Junior ISAs are being introduced this autumn with the aim of encouraging families to start saving for their children from an early age, so how do they work and what are the rules?

Junior ISAs or JISAs are finally set to launch on 1 November so here's the full lowdown to all you need to know.

They're available to anyone born on or after 3 January 2011. Under-18s who don't already have a child trust fund can also open one.

Both cash and stocks and shares ISAs will be available and each tax year it's possible to transfer to different ISAs. Unlike regular ISAs you can't hold JISAs with different providers – even from previous tax years. One way around this would be to choose a stocks and shares JISA with access to fund supermarkets. That way you can still invest with different providers.

Children won't be able to access the money until they turn 18. After that they can either withdraw the money or it will default to a normal ISA.

When the child is 16 they also have the option of taking out regular adult cash ISAs on top of their JISA.

The maximum annual allowance is £3,600 and monthly contributions could be as little as £10.

Unlike its predecessor the child trust fund, there are no government top ups to the JISA.

But the advantage is that it encourages families to start saving for their children from a young age which is nothing to be sniffed at.
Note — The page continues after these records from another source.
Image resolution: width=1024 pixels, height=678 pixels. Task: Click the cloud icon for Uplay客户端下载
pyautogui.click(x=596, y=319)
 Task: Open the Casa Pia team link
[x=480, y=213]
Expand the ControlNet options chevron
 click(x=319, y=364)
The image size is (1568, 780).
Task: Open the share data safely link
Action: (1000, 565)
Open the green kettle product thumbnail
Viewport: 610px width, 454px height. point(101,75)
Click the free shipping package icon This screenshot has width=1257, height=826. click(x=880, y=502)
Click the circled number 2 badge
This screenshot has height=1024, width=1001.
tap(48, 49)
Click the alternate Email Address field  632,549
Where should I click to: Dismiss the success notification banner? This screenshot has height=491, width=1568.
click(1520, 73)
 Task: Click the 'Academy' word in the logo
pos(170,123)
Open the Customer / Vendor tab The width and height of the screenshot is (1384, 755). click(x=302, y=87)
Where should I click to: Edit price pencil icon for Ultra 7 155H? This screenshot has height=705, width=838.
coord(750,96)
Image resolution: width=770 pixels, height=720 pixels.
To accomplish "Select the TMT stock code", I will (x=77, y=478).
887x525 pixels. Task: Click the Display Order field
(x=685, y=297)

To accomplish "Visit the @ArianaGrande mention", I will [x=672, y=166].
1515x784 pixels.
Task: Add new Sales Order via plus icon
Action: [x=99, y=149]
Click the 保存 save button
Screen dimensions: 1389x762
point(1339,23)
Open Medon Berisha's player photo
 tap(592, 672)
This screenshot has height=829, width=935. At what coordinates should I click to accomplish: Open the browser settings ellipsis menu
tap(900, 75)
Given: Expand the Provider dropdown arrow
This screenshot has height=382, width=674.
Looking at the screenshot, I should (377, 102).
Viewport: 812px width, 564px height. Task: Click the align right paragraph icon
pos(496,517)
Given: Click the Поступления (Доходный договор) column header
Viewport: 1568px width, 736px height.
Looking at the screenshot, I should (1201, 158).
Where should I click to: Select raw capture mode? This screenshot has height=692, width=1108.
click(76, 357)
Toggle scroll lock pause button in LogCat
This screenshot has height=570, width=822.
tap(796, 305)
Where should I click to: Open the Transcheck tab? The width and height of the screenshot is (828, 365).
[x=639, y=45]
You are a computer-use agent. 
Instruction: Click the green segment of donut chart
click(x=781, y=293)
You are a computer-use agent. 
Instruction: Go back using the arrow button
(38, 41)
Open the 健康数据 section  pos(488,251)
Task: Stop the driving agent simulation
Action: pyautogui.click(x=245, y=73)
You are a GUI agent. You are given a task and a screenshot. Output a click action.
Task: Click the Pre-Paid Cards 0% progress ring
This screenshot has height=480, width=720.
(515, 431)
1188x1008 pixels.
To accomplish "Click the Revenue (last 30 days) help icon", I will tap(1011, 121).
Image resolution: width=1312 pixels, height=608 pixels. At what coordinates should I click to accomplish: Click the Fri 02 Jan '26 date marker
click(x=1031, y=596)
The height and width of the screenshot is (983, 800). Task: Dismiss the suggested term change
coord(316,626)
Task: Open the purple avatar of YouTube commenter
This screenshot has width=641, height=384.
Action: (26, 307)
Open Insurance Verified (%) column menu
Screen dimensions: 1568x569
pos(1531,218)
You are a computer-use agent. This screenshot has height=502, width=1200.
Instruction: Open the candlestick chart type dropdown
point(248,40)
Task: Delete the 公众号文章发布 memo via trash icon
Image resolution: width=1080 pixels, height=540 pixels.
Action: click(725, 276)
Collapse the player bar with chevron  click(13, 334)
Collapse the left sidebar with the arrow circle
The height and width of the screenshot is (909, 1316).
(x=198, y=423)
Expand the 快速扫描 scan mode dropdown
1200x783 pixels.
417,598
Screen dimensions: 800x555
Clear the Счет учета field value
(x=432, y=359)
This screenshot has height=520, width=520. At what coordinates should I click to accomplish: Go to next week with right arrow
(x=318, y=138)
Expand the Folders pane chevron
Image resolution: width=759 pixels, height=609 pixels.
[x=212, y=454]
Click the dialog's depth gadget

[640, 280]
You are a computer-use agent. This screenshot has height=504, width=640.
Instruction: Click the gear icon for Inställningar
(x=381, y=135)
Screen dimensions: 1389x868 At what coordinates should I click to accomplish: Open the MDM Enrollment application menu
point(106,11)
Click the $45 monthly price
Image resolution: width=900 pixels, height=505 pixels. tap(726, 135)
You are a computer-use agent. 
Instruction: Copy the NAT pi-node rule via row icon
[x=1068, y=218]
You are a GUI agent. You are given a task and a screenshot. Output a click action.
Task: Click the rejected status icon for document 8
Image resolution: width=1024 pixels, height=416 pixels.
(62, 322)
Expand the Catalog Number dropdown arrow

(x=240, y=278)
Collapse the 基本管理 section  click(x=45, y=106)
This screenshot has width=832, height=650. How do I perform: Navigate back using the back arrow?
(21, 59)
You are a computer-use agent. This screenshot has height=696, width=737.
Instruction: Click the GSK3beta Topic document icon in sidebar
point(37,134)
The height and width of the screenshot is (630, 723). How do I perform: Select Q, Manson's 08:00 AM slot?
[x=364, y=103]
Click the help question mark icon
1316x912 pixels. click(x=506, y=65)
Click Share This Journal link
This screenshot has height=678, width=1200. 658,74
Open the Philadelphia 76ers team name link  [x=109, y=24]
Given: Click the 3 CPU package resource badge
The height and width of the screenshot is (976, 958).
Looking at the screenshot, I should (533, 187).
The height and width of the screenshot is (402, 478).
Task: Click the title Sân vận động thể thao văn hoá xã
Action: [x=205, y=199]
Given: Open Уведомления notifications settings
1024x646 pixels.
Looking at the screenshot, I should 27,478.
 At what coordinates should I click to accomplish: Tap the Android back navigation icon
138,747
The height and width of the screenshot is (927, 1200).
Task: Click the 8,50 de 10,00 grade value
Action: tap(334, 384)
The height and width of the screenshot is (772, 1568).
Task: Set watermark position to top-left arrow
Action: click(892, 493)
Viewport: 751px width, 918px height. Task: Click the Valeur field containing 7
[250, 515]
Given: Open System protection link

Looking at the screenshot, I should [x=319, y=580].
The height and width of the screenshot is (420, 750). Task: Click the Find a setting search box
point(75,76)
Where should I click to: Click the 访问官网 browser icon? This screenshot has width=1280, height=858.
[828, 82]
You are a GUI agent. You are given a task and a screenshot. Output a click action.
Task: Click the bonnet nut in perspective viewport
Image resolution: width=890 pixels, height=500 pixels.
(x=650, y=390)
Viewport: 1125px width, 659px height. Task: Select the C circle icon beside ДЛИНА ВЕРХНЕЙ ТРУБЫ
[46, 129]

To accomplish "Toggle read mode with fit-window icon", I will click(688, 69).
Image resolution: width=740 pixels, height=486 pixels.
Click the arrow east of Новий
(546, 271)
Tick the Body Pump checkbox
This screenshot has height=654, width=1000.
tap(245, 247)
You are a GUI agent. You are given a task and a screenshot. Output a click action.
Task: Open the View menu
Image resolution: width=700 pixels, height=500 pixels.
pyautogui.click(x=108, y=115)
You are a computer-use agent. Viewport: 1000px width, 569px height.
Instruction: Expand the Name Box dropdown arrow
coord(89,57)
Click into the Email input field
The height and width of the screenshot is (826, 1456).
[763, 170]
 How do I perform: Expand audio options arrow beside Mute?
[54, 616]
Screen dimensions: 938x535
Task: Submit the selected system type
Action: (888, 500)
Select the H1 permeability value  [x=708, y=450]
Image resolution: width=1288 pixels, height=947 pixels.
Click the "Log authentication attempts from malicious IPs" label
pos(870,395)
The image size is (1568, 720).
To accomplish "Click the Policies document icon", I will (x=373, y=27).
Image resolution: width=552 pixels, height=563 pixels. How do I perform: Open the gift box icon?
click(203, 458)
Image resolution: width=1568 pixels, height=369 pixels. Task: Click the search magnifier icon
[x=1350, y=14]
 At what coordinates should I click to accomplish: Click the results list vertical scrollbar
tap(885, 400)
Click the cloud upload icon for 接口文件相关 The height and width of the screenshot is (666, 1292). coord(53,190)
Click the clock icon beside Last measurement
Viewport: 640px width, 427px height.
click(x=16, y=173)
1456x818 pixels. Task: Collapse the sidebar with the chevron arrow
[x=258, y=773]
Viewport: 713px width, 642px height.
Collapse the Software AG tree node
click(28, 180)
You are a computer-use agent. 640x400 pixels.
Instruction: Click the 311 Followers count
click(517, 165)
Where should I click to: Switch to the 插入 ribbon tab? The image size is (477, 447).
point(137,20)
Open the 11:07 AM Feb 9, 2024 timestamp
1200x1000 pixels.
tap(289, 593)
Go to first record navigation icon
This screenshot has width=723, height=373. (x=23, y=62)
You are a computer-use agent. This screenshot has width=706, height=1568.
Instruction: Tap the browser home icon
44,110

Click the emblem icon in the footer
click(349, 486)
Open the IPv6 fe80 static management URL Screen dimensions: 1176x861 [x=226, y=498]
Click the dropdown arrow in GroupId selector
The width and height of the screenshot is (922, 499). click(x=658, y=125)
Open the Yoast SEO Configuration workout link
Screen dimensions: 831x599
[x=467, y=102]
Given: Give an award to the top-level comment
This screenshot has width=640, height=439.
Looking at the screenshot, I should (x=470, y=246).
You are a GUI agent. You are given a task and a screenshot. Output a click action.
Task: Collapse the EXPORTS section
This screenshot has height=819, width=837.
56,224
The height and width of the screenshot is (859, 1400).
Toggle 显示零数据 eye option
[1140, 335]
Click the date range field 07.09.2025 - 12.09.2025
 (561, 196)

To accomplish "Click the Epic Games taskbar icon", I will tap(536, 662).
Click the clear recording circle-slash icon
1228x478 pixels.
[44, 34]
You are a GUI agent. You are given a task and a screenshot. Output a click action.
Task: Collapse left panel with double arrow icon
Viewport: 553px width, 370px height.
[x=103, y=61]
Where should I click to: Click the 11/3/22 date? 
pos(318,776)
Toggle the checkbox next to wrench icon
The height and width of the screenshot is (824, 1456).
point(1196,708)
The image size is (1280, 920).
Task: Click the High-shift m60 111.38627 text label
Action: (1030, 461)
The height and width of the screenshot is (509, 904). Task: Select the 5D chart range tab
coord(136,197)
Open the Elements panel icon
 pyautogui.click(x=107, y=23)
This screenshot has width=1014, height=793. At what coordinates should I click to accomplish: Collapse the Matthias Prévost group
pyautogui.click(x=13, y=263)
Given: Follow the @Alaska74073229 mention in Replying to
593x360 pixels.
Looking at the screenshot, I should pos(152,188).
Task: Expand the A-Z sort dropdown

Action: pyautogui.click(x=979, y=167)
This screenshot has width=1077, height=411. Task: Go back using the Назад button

And the figures speak for themselves: if you were able to invest the full £3,600 every year from when your child is born until they turn 18, the total ISA pot could be worth just over £100,000.

Contact providers directly to apply to their JISAs and before filling in the form look at all the options just as you'd compare different accounts for terms and rates.



Your Comments

This is a veritable minefield. Given that the banks pay as little as 0.5% on ISAs today would you really consider tying in your child's money for EIGHTEEN YEARS?
The Bankers must rubbing their hands with glee. Watch them offer high rates to begin with and then take advantage of your children just as they have done with you.
Gordon Brown's idea was that we should have a portion of our savigs tax-free. The silly man did not realise that the banks would cash in on this by cutting interest rates somewhere down the line. There is no regulation to force them to give reasonable rates. Do this silly duo realise this or are they quite happy to see the same thing happening to our children?

if you're saving for your child over 18 years, and particularly in today's interest rate environment, then you'd probably be looking at a Shares JISA rather than Cash, and switch as you get nearer to maturity.

so the 'greedy bankers' won't get your cash and you've at last a chance of beating inflation.